Trends in the incidence of delirium in emergency inpatients. The bar graph shows the number of emergency inpatients. The line chart shows the percentage of patients with delirium/emergency inpatients per month. The study hospital enforced visitation restrictions beginning from March 28, 2020. An increase in the incidence of delirium was observed after the implementation of the visitation restriction

Primary analysis

As the primary analysis, multivariable logistic regression analysis showed that the AOR for incidence of delirium after visitation restriction was 3.79 (95% CI, 2.70–5.31) compared with before visitation restriction.
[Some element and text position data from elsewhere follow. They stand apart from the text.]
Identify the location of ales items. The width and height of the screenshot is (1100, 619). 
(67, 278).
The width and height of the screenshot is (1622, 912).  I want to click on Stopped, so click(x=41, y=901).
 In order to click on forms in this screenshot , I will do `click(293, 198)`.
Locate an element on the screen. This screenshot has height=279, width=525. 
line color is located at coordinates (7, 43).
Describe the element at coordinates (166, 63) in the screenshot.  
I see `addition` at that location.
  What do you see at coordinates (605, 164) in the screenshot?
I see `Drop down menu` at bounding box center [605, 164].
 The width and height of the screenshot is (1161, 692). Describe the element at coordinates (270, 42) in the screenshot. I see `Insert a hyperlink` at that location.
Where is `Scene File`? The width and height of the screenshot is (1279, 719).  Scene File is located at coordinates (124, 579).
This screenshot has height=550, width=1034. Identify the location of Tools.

Forest plots of the AOR for delirium incidence after visitation restriction are shown in Fig. 3. The AORs of other confounders are shown in Supplementary Table 3.

Fig. 3
figure3

Forest plots of adjusted odds ratio for delirium incidence of visitation restriction. The logistic model was used to adjust for seven variables: age, sex, ward type on admission, primary diagnosis, ventilator management, general anesthesia surgery, and dementia

Subgroup analysis

Subgroup analysis showed that no apparent interaction for delirium incidence was observed regardless of age, ward type on admission, ventilator management, general anesthesia surgery, or dementia (Fig. 4). The P values for interaction were not significantly different in any of the analyses. Subgroup analysis based on the primary diagnosis was not attempted because each subgroup was too small and the number of subgroup cases was too small.

Fig. 4
figure4

Forest plots of the subgroup analysis for the impact of visitation restriction on the incidence of delirium

Sensitivity analysis

The AOR for the incidence of delirium after visitation restriction was 3.71 (95% CI, 2.65–5.20). “The assumed SOFA score” as the patient severity of illness was 1.09 (95% CI, 1.02–1.17). The AORs of other confounders are shown in Supplementary Table 4. The results of this sensitivity analysis were nearly consistent compared with those of the primary analysis, even after adjusting for patient severity; thus, we believe that the results of the primary analysis were robust.

Discussion

Key observation

This retrospective single-center observational study showed an association between visitation restriction during the COVID-19 pandemic and the incidence of delirium among emergency inpatients. Furthermore, subgroup analysis indicated that the visitation restriction affect the delirium incidence regardless of the age, ward type on admission, ventilator management, general anesthesia surgery, and dementia.

Strengths of the study

One of the strengths of this study was that it was the first to show that total visitation restriction was associated with the incidence of delirium in emergency inpatients during visitation restriction. Although some studies have focused on the association between partial limitation of visitation time and delirium in the intensive care unit setting [29,30,31], an assessment of the intervention of uniform and complete visitation restriction for emergency inpatients have never been performed. Because it is practically impossible to this type of study perform from an ethical standpoint, the association between total visitation restriction and the incidence of delirium has not been examined. During the intervention period for this present study, the entire world has faced the unprecedented disaster of the COVID-19 pandemic, and in response, medical facilities have had to implement the long-term visitation restrictions that have never before been implemented. In this context, the present study could investigate and show an association between complete visitation restriction and the incidence of delirium, which otherwise could not have been examined and is a unique strength of this study.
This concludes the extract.